Crohn's Disease and Chronic Pancreatitis

hello Sam, sorry for your health issues! I don't have an answer for you, but recommend you to visit an awesome group I'm in.... go to Facebook and look for "pancreatitis survivors" you will get a reply quicker and more people that suffer from CP and P. hope this helps!

I don’t have Chron’s but I got chronic pancreatitis from a congenital abnormality called Pancreas Divisum. Have you seen a dietitian? When you develop pancreatitis, you’re also at risk of developing food intolerances. It was one of my specialist’s concerns prior to my diagnosis. Furthermore, have you been on pain meds for years (I only ask because reading about Chron’s sounds painful)? If so, I would get tested for gastroparesis (slowing of your digestive system). This condition can be caused by being on pain meds for years. Pancreatitis can cause a slew of problems, therefore I cannot imagine what you must be dealing with or have dealt with. I go every other month for an ERCP to widen my pancreatic ducts (I have two instead of one due to my condition). ERCPS are used as treatment methods for pancreatitis. I had one pancreas specialist advise me there’s a nerve block for abdominal pain but I’m not a candidate because I have a nerve disease that makes my nerves misfire and contract my muscles. I don’t know what your diet is like, but I would keep a journal … when the pain is worse and what you ate that day, etc.  The only advice I can give is in regards to pancreatitis.
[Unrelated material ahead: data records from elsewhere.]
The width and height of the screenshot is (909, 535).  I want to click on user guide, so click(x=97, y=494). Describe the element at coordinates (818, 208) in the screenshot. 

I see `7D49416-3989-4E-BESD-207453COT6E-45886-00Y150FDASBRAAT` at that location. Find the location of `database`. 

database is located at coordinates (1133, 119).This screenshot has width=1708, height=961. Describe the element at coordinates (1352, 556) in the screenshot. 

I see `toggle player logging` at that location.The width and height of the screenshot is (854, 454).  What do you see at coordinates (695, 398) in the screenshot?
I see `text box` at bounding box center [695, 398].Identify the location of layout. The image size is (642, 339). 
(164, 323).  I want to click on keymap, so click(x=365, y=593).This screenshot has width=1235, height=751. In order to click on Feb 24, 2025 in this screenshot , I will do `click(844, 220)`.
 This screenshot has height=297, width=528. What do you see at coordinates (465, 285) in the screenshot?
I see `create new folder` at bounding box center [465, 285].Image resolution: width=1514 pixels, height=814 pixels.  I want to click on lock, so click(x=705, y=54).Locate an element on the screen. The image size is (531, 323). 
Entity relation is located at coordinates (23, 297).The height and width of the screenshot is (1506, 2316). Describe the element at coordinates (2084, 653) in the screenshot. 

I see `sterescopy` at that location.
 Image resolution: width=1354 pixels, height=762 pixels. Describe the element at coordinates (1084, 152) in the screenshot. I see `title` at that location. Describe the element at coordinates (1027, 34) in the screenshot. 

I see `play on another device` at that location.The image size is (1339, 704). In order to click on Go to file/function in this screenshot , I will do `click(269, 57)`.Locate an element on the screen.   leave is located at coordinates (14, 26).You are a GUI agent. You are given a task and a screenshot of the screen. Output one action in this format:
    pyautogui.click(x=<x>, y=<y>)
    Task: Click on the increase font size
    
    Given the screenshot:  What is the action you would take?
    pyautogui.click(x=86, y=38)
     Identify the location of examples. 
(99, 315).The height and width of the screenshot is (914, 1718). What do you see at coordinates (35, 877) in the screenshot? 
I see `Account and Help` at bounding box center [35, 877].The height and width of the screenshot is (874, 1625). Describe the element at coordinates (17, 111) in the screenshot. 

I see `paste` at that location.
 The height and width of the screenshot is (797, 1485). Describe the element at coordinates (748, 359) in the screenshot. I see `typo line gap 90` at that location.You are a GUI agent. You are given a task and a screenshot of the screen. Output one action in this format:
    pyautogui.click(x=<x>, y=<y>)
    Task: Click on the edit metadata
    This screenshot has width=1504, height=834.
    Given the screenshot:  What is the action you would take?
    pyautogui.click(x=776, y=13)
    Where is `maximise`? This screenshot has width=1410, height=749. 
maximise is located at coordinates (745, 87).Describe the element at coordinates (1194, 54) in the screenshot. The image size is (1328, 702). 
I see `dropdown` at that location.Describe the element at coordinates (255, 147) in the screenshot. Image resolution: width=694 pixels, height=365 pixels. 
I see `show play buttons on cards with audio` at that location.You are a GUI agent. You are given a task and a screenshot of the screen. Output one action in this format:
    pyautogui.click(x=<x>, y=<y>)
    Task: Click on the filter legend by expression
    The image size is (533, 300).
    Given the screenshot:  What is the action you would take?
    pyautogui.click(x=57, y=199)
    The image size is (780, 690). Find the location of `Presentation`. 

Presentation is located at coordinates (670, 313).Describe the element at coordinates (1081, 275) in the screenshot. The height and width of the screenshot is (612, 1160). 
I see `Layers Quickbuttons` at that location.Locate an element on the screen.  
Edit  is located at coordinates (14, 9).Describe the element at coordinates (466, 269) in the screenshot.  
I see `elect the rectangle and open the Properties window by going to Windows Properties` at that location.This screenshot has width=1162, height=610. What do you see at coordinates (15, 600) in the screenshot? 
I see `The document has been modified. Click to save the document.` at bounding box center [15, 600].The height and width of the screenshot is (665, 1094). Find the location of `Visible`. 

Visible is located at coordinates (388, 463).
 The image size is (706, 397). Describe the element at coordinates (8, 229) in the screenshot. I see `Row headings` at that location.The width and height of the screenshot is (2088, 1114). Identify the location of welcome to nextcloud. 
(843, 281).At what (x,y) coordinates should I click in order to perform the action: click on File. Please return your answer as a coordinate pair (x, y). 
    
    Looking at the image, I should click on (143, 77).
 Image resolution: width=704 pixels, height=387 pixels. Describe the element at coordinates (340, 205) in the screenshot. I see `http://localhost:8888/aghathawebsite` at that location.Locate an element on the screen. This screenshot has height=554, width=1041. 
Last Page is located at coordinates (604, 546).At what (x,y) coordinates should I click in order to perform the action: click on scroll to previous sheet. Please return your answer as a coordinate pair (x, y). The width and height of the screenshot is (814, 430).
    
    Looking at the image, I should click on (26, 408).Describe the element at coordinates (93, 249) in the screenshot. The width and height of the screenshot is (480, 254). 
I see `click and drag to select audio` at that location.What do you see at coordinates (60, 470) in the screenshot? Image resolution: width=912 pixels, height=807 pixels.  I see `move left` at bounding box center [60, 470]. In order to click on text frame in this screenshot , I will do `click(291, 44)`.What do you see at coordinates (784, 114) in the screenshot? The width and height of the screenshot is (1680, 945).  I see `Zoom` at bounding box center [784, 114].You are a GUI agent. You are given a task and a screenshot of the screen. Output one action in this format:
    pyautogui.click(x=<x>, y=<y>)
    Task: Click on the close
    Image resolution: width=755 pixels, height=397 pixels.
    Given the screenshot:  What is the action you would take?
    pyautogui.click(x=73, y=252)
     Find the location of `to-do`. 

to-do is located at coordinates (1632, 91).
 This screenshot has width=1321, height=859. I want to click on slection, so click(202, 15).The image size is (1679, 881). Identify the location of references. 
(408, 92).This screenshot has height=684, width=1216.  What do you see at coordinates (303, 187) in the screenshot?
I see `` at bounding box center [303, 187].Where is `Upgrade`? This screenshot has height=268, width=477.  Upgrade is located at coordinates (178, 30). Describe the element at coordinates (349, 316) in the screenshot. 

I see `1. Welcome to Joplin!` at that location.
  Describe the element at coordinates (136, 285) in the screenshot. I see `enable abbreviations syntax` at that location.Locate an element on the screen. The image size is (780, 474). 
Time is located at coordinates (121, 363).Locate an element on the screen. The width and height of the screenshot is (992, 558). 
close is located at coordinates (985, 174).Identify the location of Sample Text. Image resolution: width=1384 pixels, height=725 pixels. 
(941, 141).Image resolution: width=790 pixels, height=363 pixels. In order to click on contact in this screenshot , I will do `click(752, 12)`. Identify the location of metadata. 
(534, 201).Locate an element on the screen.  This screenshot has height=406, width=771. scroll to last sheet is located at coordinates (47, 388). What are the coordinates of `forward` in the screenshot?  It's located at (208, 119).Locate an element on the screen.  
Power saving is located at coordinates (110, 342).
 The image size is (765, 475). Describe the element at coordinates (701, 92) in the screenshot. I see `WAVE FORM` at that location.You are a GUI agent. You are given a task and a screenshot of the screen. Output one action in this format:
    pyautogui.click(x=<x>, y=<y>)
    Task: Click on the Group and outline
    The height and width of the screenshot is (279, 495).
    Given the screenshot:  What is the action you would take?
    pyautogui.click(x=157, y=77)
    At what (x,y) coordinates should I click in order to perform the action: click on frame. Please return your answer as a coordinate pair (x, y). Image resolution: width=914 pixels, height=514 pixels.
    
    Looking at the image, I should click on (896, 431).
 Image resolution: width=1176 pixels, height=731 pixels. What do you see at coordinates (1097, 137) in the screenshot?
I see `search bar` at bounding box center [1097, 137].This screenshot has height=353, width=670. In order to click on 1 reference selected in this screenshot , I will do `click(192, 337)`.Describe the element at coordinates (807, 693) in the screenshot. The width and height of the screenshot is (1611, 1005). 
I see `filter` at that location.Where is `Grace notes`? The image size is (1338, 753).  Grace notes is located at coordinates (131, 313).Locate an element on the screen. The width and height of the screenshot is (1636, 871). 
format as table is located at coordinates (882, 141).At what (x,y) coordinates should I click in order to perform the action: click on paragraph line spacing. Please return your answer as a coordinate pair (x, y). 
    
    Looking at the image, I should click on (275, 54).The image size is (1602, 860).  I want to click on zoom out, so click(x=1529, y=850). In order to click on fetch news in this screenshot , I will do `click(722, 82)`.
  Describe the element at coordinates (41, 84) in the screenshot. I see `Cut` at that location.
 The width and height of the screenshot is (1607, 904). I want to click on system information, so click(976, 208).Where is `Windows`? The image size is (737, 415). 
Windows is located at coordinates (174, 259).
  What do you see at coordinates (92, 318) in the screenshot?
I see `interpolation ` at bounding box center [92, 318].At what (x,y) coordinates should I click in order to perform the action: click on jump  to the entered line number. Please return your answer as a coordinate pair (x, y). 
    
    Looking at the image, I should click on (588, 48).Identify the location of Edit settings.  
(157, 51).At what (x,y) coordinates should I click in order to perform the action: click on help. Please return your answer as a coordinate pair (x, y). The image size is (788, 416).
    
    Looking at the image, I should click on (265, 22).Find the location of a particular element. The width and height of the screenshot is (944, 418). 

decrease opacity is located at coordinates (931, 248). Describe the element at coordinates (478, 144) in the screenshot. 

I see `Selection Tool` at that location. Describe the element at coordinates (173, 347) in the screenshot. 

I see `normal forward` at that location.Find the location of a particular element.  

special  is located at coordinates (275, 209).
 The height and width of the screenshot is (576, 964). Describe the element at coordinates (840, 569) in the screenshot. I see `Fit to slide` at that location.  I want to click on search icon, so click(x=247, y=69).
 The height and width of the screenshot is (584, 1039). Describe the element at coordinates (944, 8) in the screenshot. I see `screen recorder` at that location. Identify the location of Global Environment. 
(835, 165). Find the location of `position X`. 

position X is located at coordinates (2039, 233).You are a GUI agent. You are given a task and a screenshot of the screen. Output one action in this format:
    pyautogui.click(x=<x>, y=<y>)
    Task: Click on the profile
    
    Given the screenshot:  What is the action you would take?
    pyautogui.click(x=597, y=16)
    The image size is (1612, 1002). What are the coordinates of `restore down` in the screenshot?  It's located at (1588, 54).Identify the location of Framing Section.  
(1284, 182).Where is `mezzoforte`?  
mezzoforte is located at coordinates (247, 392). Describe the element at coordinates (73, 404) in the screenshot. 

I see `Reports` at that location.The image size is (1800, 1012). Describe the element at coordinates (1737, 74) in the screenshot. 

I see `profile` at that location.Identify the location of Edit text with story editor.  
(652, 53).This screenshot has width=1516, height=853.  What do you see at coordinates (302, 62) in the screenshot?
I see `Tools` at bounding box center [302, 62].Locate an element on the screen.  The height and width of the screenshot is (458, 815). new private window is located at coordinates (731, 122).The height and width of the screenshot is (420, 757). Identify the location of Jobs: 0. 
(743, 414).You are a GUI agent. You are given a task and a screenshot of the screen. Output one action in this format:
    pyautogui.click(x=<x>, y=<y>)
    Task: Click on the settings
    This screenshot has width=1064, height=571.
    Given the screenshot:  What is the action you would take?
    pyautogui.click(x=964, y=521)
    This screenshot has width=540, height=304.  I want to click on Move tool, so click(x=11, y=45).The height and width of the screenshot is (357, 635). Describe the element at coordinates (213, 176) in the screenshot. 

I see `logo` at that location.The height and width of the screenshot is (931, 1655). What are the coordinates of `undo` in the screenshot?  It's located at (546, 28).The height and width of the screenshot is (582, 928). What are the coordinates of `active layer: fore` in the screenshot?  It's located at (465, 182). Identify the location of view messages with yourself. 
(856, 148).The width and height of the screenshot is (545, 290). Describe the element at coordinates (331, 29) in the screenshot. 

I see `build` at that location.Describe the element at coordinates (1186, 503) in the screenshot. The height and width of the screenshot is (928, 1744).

Stick to a low fat diet, no alcohol, avoid stress (yeah right but try), eat six smaller meals as opposed to three big meals (easier to digest). Ask for an EPI test to see if you need digestive enzymes. Unfortunately, the pain is kinda always a dull ache until an attack (at least for me). I rest my pancreas by not eating solid foods for a couple days, drink Ensure or chicken broth. Stay hydrated as well as you can. I wish I could help with your original question. Best of luck and I hope you feel better soon.